Der Cornet gehört der Gattung des freien Melodrams an. Im Unterschied zum gebundenen Melodram, in dem Rhythmus und melodischer Verlauf des Vokalparts über weite Strecken festgelegt sind (Humperdinck, Schillings, Schönberg), lässt Ullmann den Rilke-Text von einem Sprecher in freier Deklamation vortragen. Jedem der 12 'Stücke' unterlegt er einen vom jeweiligen Handlungsabschnitt und dessen Stimmung inspirierten, formal streng gestalteten musikalischen Ablauf. Einprägsame Motive verbinden die voneinander abgesetzten, in sich geschlossenen Einzelformen zu einer zyklischen Gestalt.
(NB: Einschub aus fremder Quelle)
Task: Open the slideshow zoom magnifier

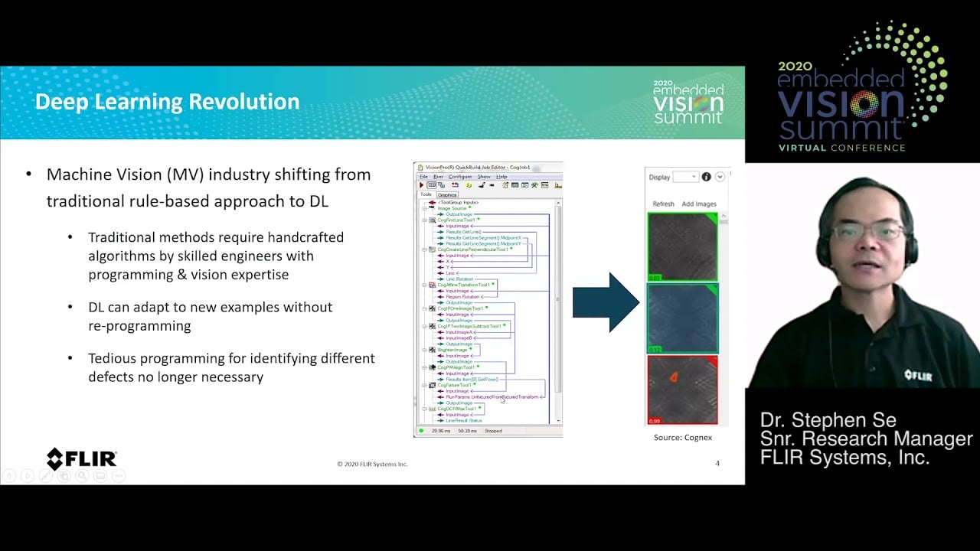Action: [x=82, y=476]
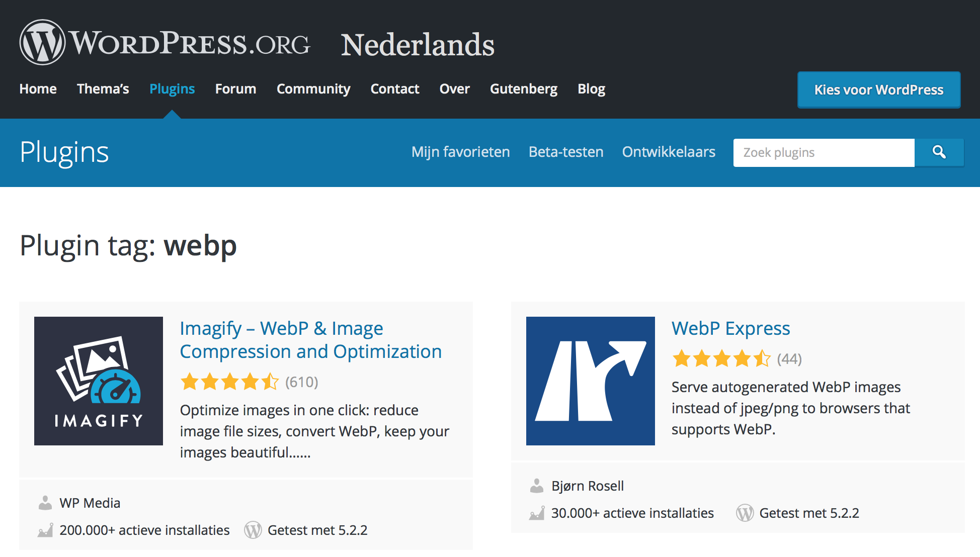Click the person icon next to Bjørn Rosell
This screenshot has height=557, width=980.
coord(536,486)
So kehrt beispielsweise das Anfangsmotiv ("Reiten...", 1, II) in 1, V und 2, VIII wieder, d. h. in den Final-Abschnitten der beiden Hauptteile. Ähnlich werden der Mittelteil von 1, III ("Jemand erzählt von seiner Mutter") sowie die Anfangstakte von 2, III ("Einer, der weiße Seide trägt") und 2, V (" Ist das der Morgen?") durch ein Quarten-Motiv miteinander verknüpft. Eine äußere Schicht mit teilweise extremen Kontrasten des musikalischen Ausdrucks überlagert dieses verborgene Netzwerk untergründiger Beziehungen: Neben den von weiten Melodiebögen beherrschten, lyrischen Stücken (1, V "Der von Langenau schreibt einen Brief" und insbesondere 2, IV "Die Turmstube ist dunkel") stehen Abschnitte mit wilden Rhythmen in ungeraden Taktarten (5/4, 5/8) und mit dramatischen Steigerungen (1, IV "Ein Tag durch den Troß"; 2, VII "Er läuft um die Wette"), aber auch Charakterstücke wie der Walzer in 2, II ("Als Mahl beganns") oder die Exposition eines Marsches, der von der Handlung sozusagen überrollt wird (2, VI "Aber die Fahne ist nicht dabei").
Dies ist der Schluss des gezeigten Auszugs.